Dans leur protocole, les spécialistes ont évalué les donneurs avec un examen supplémentaire de la qualité des organes. Les biopsies réalisées à 4 ont été soumises à un examen macroscopique et/ou microscopique afin de ratifier ou d'écarter la viabilité de l'organe. Tous les donneurs ont été testés positifs pour le SARS-CoV-2 au cours de leur maladie terminale. L'un d'eux est décédé de complications dues à une grave infection à la COVID-19, notamment des caillots pulmonaires, et un autre est décédé d'un abcès cérébral polymicrobien probablement provoqué par des antécédents de COVID-19.
D'autre part, les deux autres ont souffert d'un cas léger à modéré de COVID-19 et sont décédés d'autres causes, l'une d'un accident vasculaire cérébral dû à une hémorragie cérébrale et l'autre d'une surdose de médicament.
Les 6 organes abdominaux présentaient une fonction de greffe stable, avec une durée moyenne de suivi du receveur de 46 jours et aucun rejet inattendu n'a été observé. Aucun receveur n'a contracté l'infection à la COVID-19 par la greffe et il n'y a eu aucune transmission par le personnel de santé.

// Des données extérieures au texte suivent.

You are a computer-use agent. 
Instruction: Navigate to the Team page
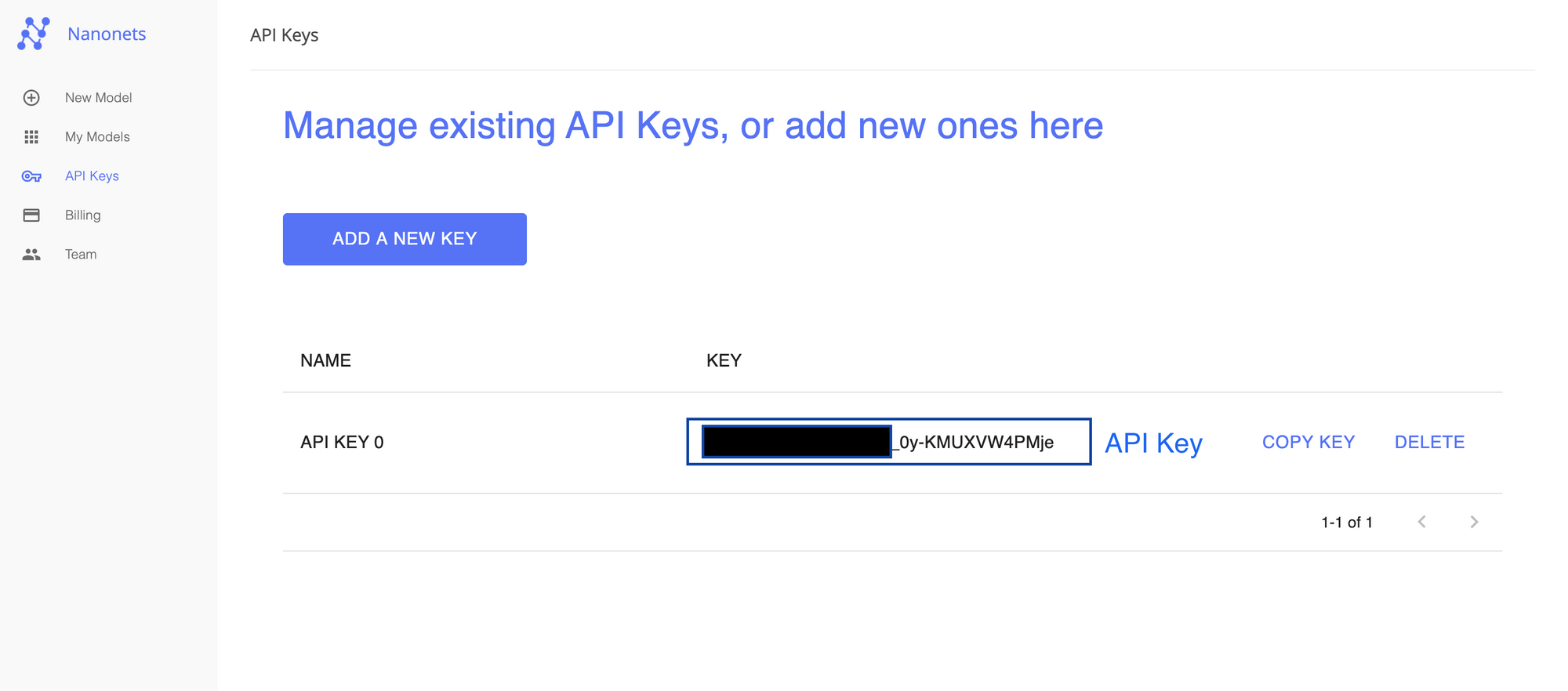pos(81,255)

Il a été rapporté que l'un des receveurs cœur-foie avait besoin d'une nouvelle greffe cardiaque en raison de complications chirurgicales non liées et d'un thrombus coronaire (obstruction d'une artère) du cœur transplanté. La nouvelle transplantation cardiaque, qui a été réalisée d'urgence, a été un succès et à cette fin, un donneur séropositif à la COVID-19 qui était asymptomatique et qui est mort d'une blessure par balle a été utilisé à nouveau.
Le Dr Eichenberger a déclaré que, « bien que limitée, l'expérience à ce jour confirme que l'utilisation d'organes abdominaux provenant de donneurs positifs pour la COVID-19 est sûre et efficace, même pour les personnes activement infectées ou atteintes d'une maladie pulmonaire causée par la COVID-19 ».
L'experte a ajouté que, bien que son étude soit préliminaire et ne couvre que ces six premiers patients, l'équipe de Duke a déjà effectué 20 greffes d'organes abdominaux en utilisant le protocole, dont les résultats serviront de base à de futurs résumés ou articles de recherche.
Cependant, il a admis que dans les centres de transplantation du monde entier, les tests sur des organes de donneurs infectés par le coronavirus sont encore en cours et que d'autres études sont nécessaires pour confirmer ces premières investigations dont les résultats étaient prometteurs.